In [None]:
import os
from datetime import date

from opentldr import Workflow

## Specify the Workflow in code
The workflow includes:
- **ONE TIME**: This block wipes the KG and resets it (only run if parameter "initialize" is set to True).
- **Daily**: this block simulates the daily live run.

### Parameters
- initialize (boolean) - determines if the KG gets wiped at start (true) or not (false).
- today (string) - whatever date represents today formatted as "YYYY-MM-DD".
- historic_days_to_run (list of date strings) - will run each day in order given.
- use_local_files (boolean) - sets the data repo to either local (true) or S3 (false).
- data_directory (path as string) - if using a local directory, which directory should be used.

Note: regardless of where the content is pulled from, the reference data .csv files need to be in the directory specified by the data_directory parameter.

In [None]:
# Parameters
initialize = False

today = str(date.today())
days_to_run = []

# The main directory for loading data for this notebook
use_local_files = True
data_directory = "../Data/TechInt"

In [None]:
# Setup a list of dates for which to run TLDRs

if today not in days_to_run:
    days_to_run.append(today)
print ("Running: ",days_to_run)

In [None]:
def get_data_repo_config(folder:str, today:str=None):
    '''
    format the data_repo_config json based on above and given subfolder
    '''
    
    path = format(os.path.join(data_directory,folder))

* [Jobs]:
1. From the workflow notebook page, write out the passage that begins at the words "## Specify the" and ends after the words "set to True).".
2. In the listing below, rewrite the lines starting at the one containing "Given: Select the" and stopping after the one containing "The image size is (1280, 720).". Replace "Select" with "Click" and change nothing else.

* [Dataset records]:
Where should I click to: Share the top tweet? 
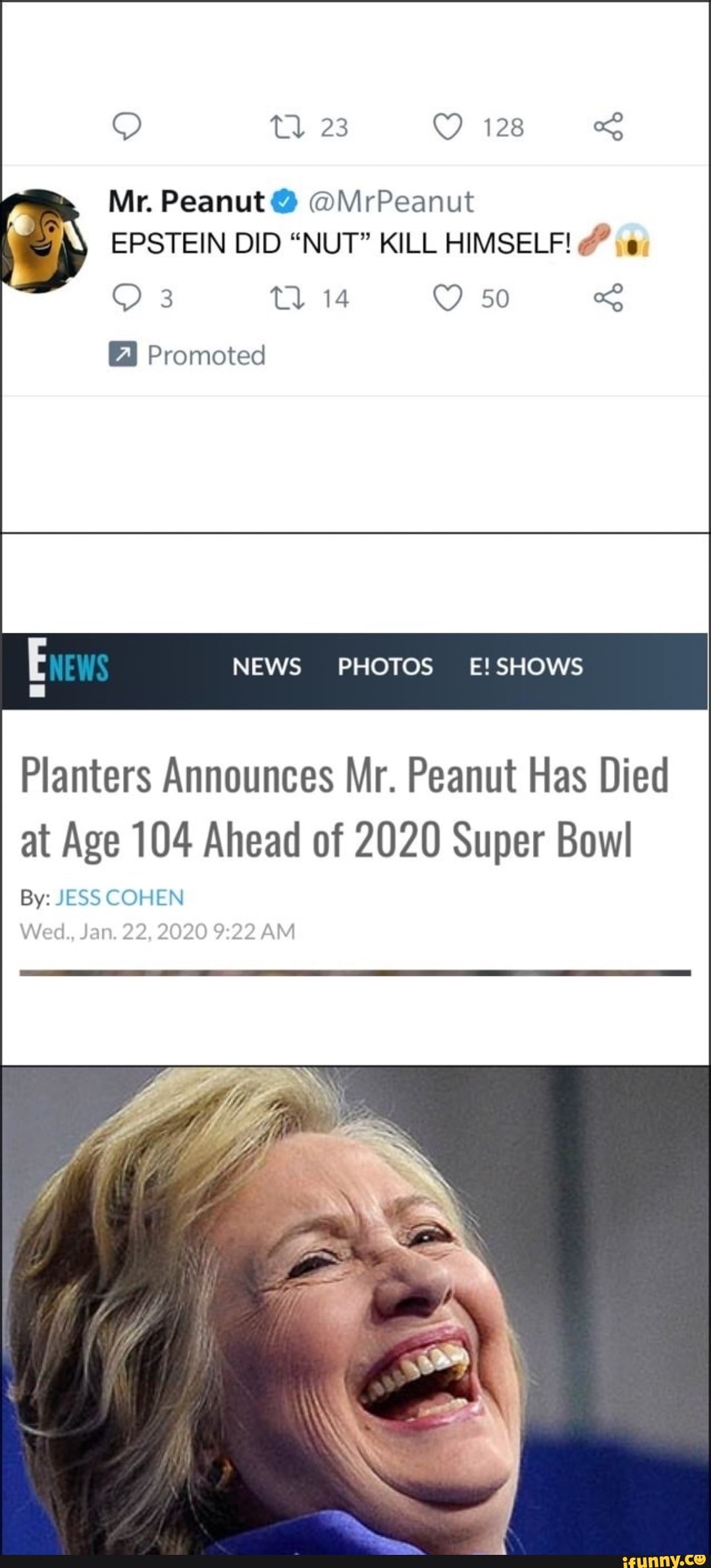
* * *
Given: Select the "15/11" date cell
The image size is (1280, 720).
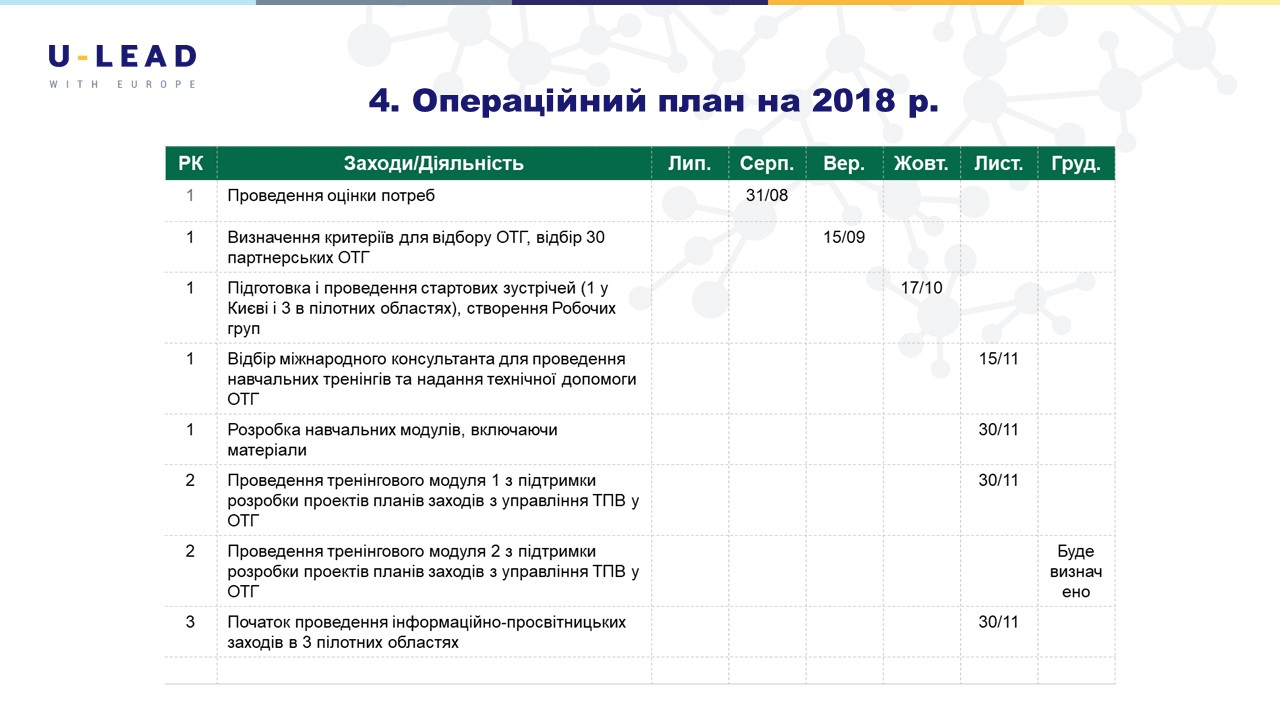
--
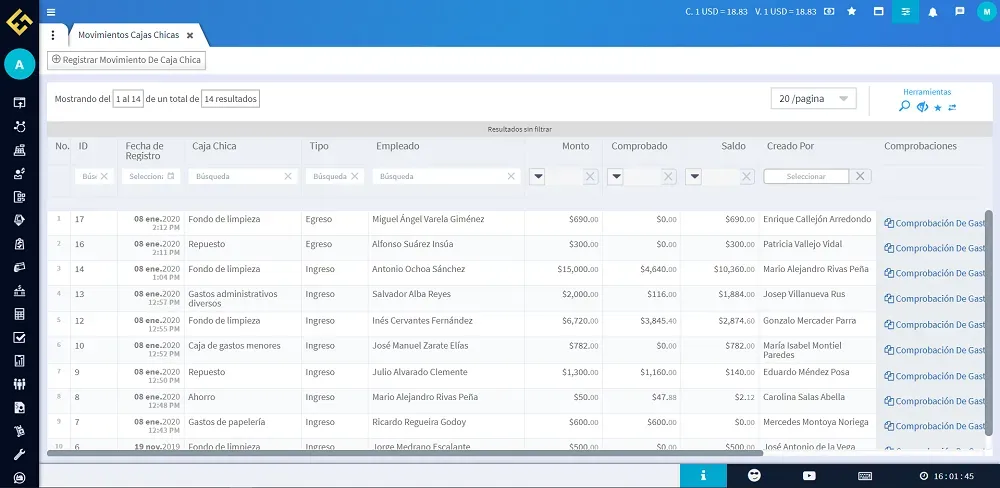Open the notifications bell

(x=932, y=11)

* [Answers to the problems]:
1.
## Specify the Workflow in code
The workflow includes:
- **ONE TIME**: This block wipes the KG and resets it (only run if parameter "initialize" is set to True).

2.
Given: Click the "15/11" date cell
The image size is (1280, 720).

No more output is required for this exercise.